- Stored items
********
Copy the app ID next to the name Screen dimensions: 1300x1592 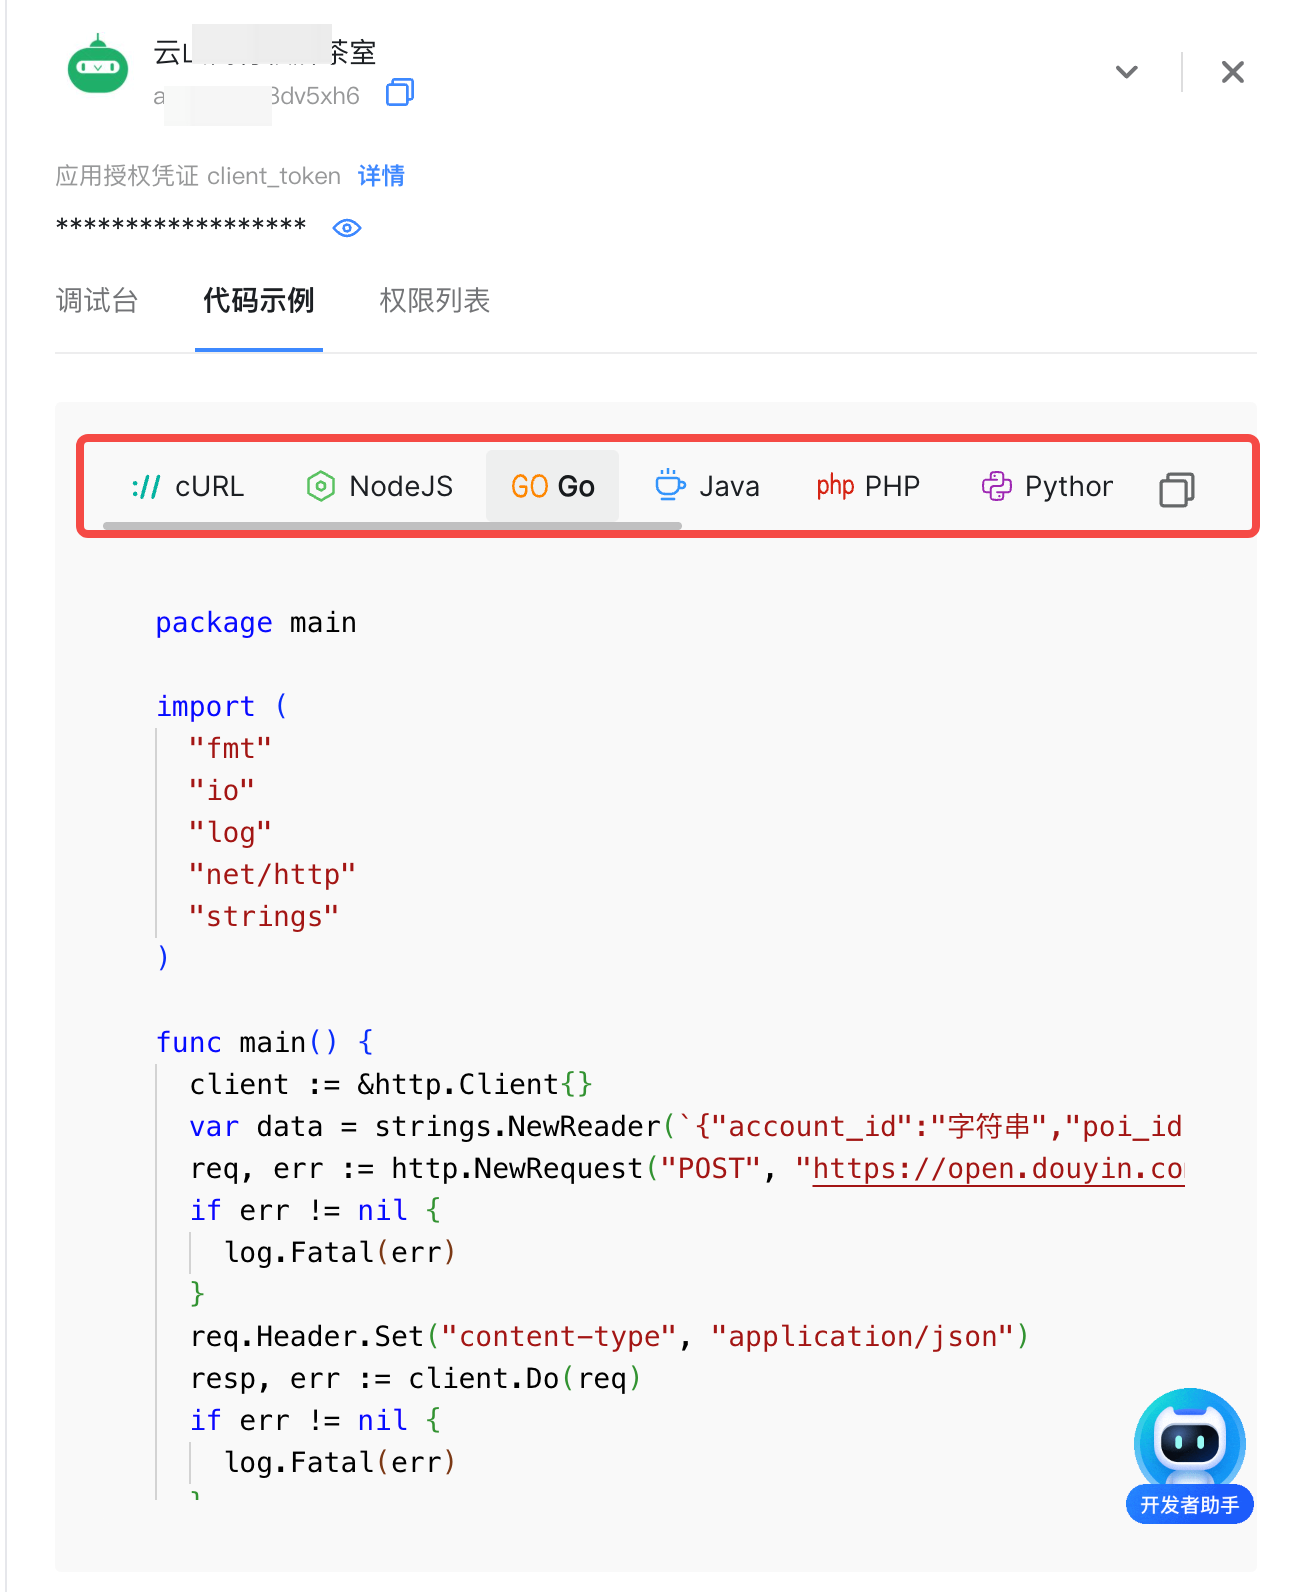coord(400,93)
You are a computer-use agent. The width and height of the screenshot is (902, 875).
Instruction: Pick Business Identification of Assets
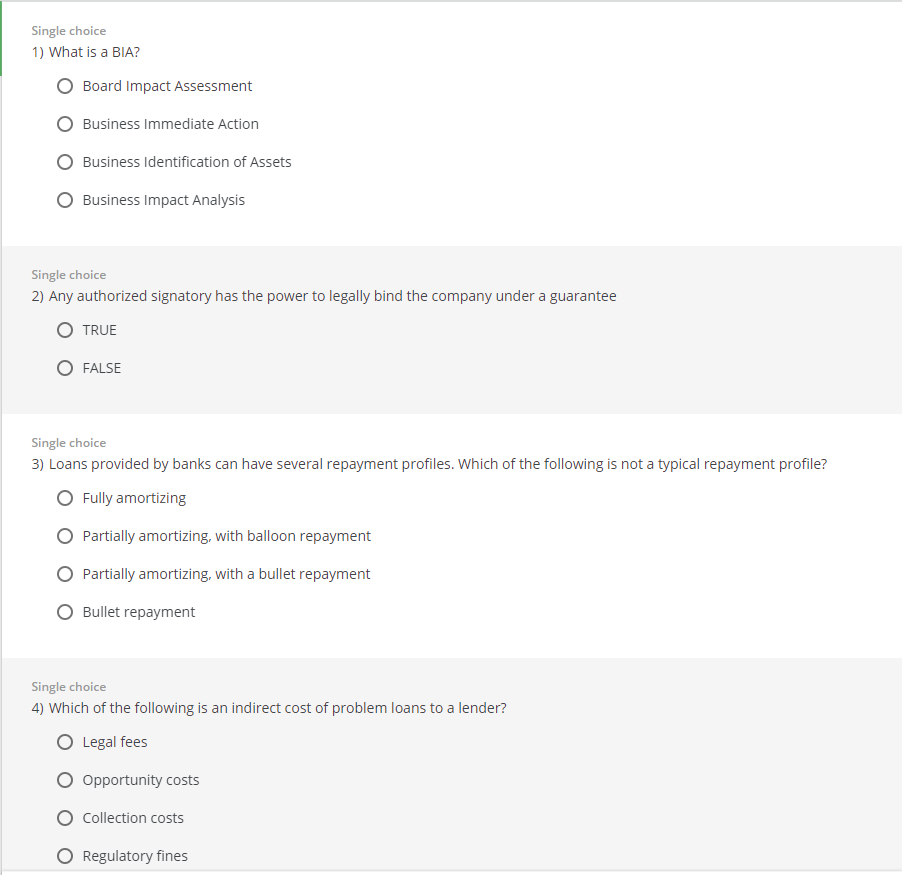66,162
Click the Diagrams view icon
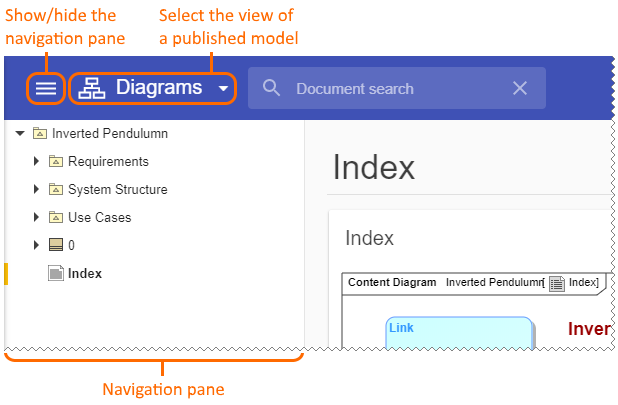 [x=92, y=88]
********
Please return, without any change, the lines from the line containing "You are a computer-use" through the last line of the entries, dropping the pictures.

- Response
You are a computer-use agent. The width and height of the screenshot is (902, 875).
Instruction: Pick Business Identification of Assets
66,162
Click the Diagrams view icon
 [x=92, y=88]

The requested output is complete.